A segunda diferença de atitude é esta: quem tem formação


analítica não encara a história da filosofia como se fosse a
história da física, mas é precisamente assim que esta é
encarada por quem não tem formação analítica; Kant, por
exemplo, é encarado como se tivesse descoberto que nenhuns
argumentos a favor ou contra a existência de Deus podem
funcionar, do mesmo modo que os químicos descobriram a
composição da água; Perelman é encarado como se tivesse
descoberto do mesmo modo científico e definitivo que a lógica é
redutora, e que toda a argumentação é fundamentalmente
metafórica, ou seja o que for que a afaste da racionalidade;
Nietzsche é encarado como se tivesse descoberto que a
verdade é um mito religioso e que Deus morreu; e — suprema
ironia — Kuhn e Feyerabend são encarados como filósofos que
descobriram (à maneira definitiva dos cientistas!) que toda a
ciência é relativa e irracional e indefinitiva.

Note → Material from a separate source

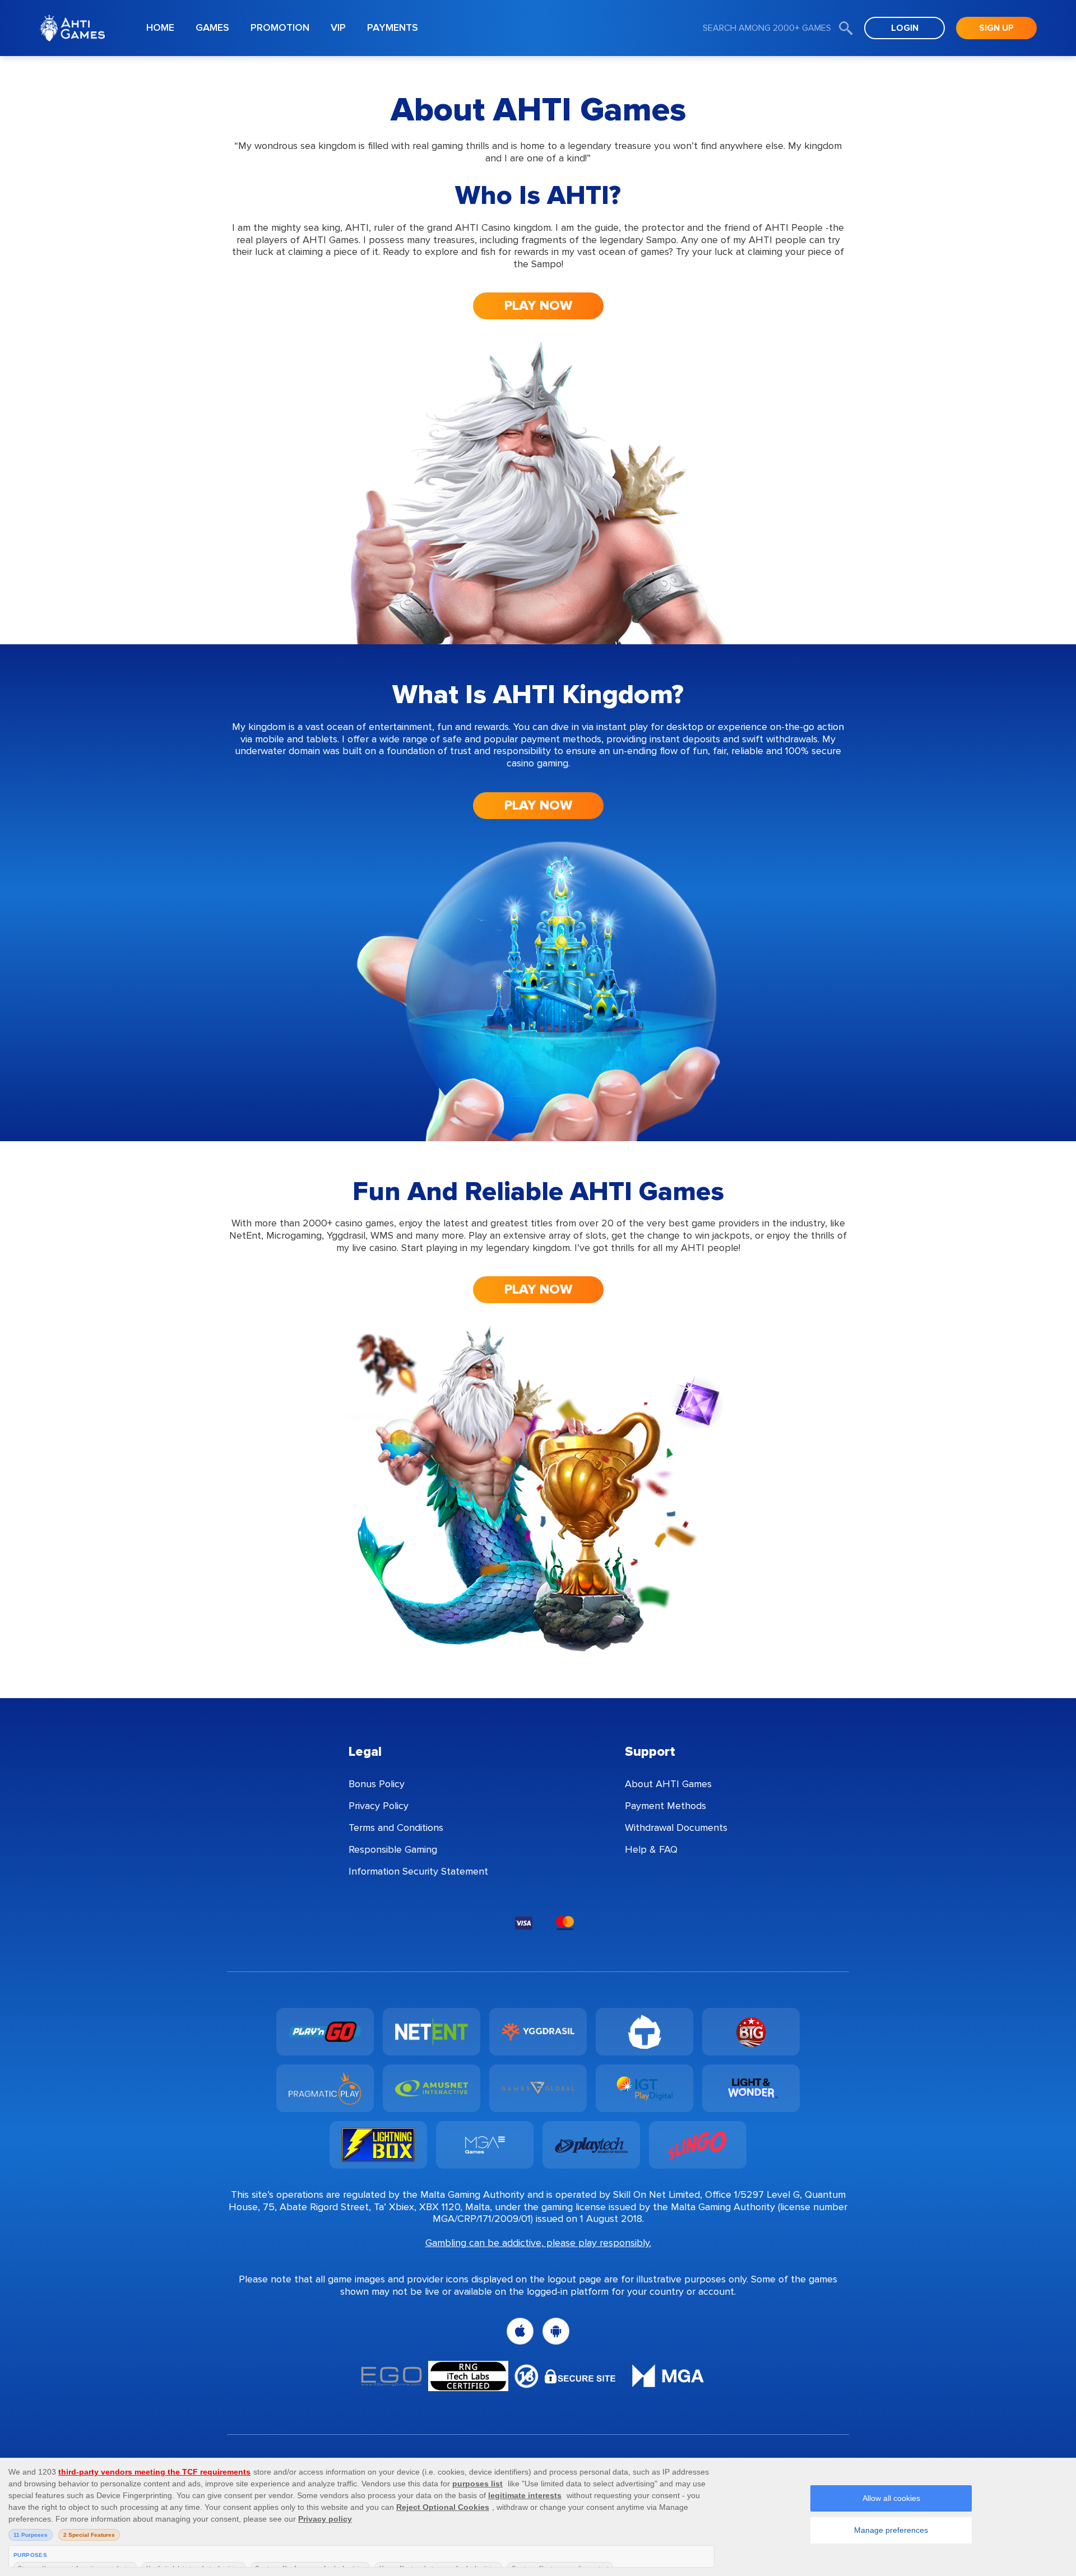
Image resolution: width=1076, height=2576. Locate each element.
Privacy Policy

A ironia é que esta
atitude perante os supostos resultados filosóficos é
evidentemente instável, teoricamente, mas para o ver
claramente é preciso ter uma atitude primariamente cognitiva
perante a filosofia, pois só quando se tem tal atitude se
desenvolvem as competências de teorização, análise e
argumentação cuidadosas que permitem compreender tal
instabilidade.

Em conclusão, a minha tese é que nunca se compreenderá as


afirmações acerca da filosofia analítica de quem não tem
formação analítica se não compreendermos melhor o modo
acognitivo de encarar a filosofia. Ao passo que a filosofia
analítica encara a filosofia como teorização, argumentação e a
análise cuidadosa das nossas crenças, por mais queridas que
sejam, quem encara a filosofia acognitivamente procura apenas
um discurso interessante. Este discurso interessante não pode
estar totalmente divorciado de conteúdos cognitivos, pois isso é
impossível; e muitos desses conteúdos são obstáculos —
históricos e conceptuais — a qualquer atitude cognitiva perante
a filosofia; mas o que interessa deste ponto de vista não é, de
modo algum, teorizar, analisar e argumentar com respeito a tais
conteúdos, mas apenas apreciar essas ideias — estética ou
historicamente ou de qualquer outro modo. É um pouco como a
diferença entre ser pintor e ser apreciador de arte; o último quer
apenas adquirir competências que lhe permitam entrar no
Louvre e apreciar o que lá está, ao passo que o primeiro quer,
primariamente, pintar, ainda que também aprecie,
evidentemente, as pinturas do Louvre.